東京の「隠れ里」、浅草橋


町中に突然姿を現す「下町の丸ビル」。ベルトのバックルなどを扱う企業の社屋で、現在は美容院に建て替えられている。


 台東区浅草橋。JR総武線「浅草橋」駅周辺は、江戸通り沿いを中心に、包装用品と日本人形の問屋が集中する問屋街である。一大観光地の「浅草」に名前は似ているが、隣接している地域ではない。江戸通りを一歩裏に入り、しばらく住宅街を進むと、戦災を免れたことによって残った戦前からの民家や商店、ビルなどが街のあちこちに点在している地域がある。住所的には「鳥越」「台東」あたりが、道も細く古い建物が多く残っていた。
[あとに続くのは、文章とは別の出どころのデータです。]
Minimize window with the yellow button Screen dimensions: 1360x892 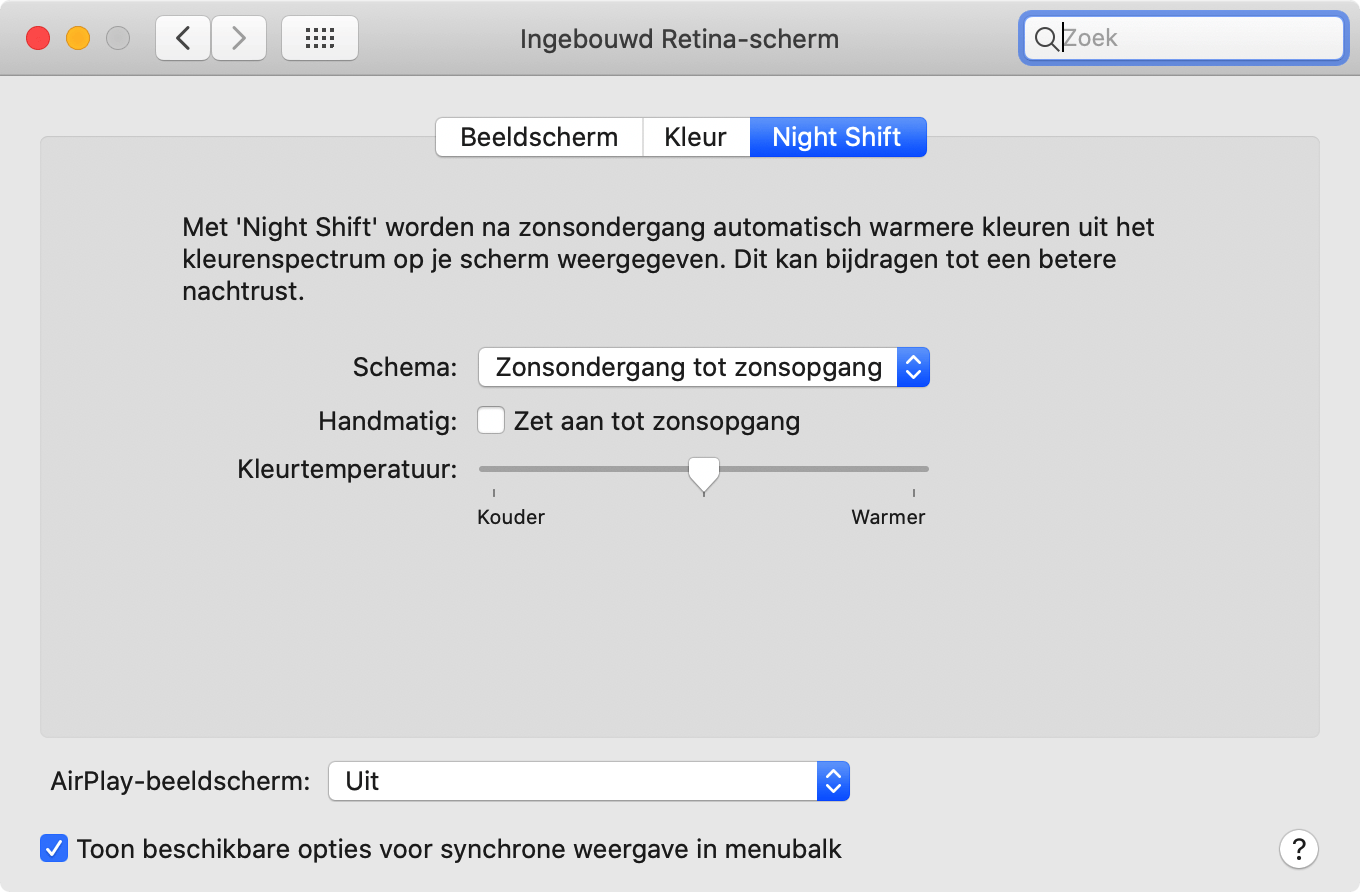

大きな道路が多くないこと、駅が遠いことなどが幸いして、東京の中心地にも関わらず、奇跡的に戦前の雰囲気が残っている。まさに東京の「隠れ里」と呼ぶにふさわしい場所だ。先日久しぶりにこの辺りを通ってみたところ、昔撮影した時とほとんど変わらない場所も多かったが、約半分近くの建物が姿を消していたことに驚いた。名作と呼べる建物ほど現存していないのはとても残念でならない。


忍岡高校近くにあった和菓子工場。木製のケースが店頭に置かれている光景を何度か目撃したことがある。銅板貼りの木造にも関わらず3階建てはとても珍しい。ここも一般住宅に建て替えられてしまっていた。


味噌屋さんとカメラ屋さんの二軒長屋。モルタルと銅板が隣り合わせで建ち並ぶ珍しい風景だったが、ここもいつのまにかマンションに建て替わっていた。